The protagonist, Samsa (sounds similar to Kafka?) is thinking a lot about his boss, his family members, goes into great detail about what each one of them might think and how uncomfortable his metamorphosis might be for them, but he never does the obvious.
He never asks for help. He never demands that anybody might look at what had happened to him. He never tries to get back to a being a normal human being. He never tries to live his live as a cockroach either. He is hiding under a couch all day long.

His family does not give a shit about him. Instead, they close the door, do not talk to him or to anybody else about him, they hide him away, avoid talking to him, avoid any other personal or physical contact. None of them is doing the least for him. All they do is giving him some food, which they shove through the door, once a day. They treat him exactly like a prisoner, although he never committed any crime.
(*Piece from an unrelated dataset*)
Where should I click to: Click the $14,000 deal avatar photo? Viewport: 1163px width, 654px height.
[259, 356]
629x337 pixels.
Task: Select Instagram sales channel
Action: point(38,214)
And instead of getting angry at them at least once, Samsa is busy feeling guilty that he causes so much discomfort to his family. He is hiding, because they might become a little uncomfortable seeing him as a cockroach.

What the fuck!

He should shout and fight and be angry at them, which would be a natural, healthy reaction.
But Kafka simply does not know how to be angry. He simply does not know what a healthy reaction is.
He does not know.
Because he never cared for himself.
Because they never let him.

The great, great, g r e a t Alice Miller described such highly talented and sensitive people in her best-seller „The Drama of the Gifted child.
She explains how people might loose their self when they are forced to adapt to their parents too much too early on. Which makes them think the thoughts of their parents and feel the feelings of their parents so much, that they never experience their own thoughts and their own feelings. Instead, they live lifes of others, trapped in their own body which seems foreign to them. Later in life they become successful, they act like machines, always the best, always the first, probably with a big ego, but always with a deep lack of understanding of their own inner self, their own feelings, their own identity. Until they can’t go on any more.

If you want to know how this feels, read Kafka!

You will be able to see first hand the experience of a non-self, a victim of society. You will experience first hand the disaster of a destroyed ability to feel.
Feeling (as in the German word „Empfinden“) is not just a nice emotion, or maybe a bad one. It is a land mark that will guide you through life. It is a source of wisdom.

If this source is blocked, orientation is lost. Like with the guy in Kafka’s story „The Trial“.

And reading it, it makes me sad, really really sad. And angry.

Think of all that was lost! Think, for a moment, what kind of stories Kafka would have written, if he had experienced a living, lively self! Imagine Kafka as a forceful, encouraging, inspiring individual. He was a sensitive, intelligent person anyway, according to his biography. So imagine him not as a victim, but a healer. Not as the broken, guilt stricken poor soul that he became, but an emotional, strong individual, living his full talent to it’s best!
What a joy would it have been to read his books!

I would have loved to read his books. I would love to read the unwritten Kafka novels now. The ones that inspire, make you happy, make you believe in yourself and show you how to stand up for yourself, fight for yourself, do justice in an unjust world.

But instead I feel sick when I read his novels. Because it reminds me of a time when I was Samsa. And I have had enough of it.

I know that I am not alone. There are millions of Samsa’s out there. Now. Today. At your work place. On the street. In your family. Maybe you are one of them.
They are there. They look like you and me, but they are bugs, and they feel that way.
So what are you going to do about it?

Are you throwing the apple, close the door, switch off the light, feel uncomfortable, wait until the bug dies so that you can „be happy that it is over“ as Samsa’s family members say to each other at the end of the story?
If so, then you are an asshole. Fuck you!

But if you are the bug, try empathy! Empathy for your-self. For the way you are, however troubled.

And remember that you are not alone.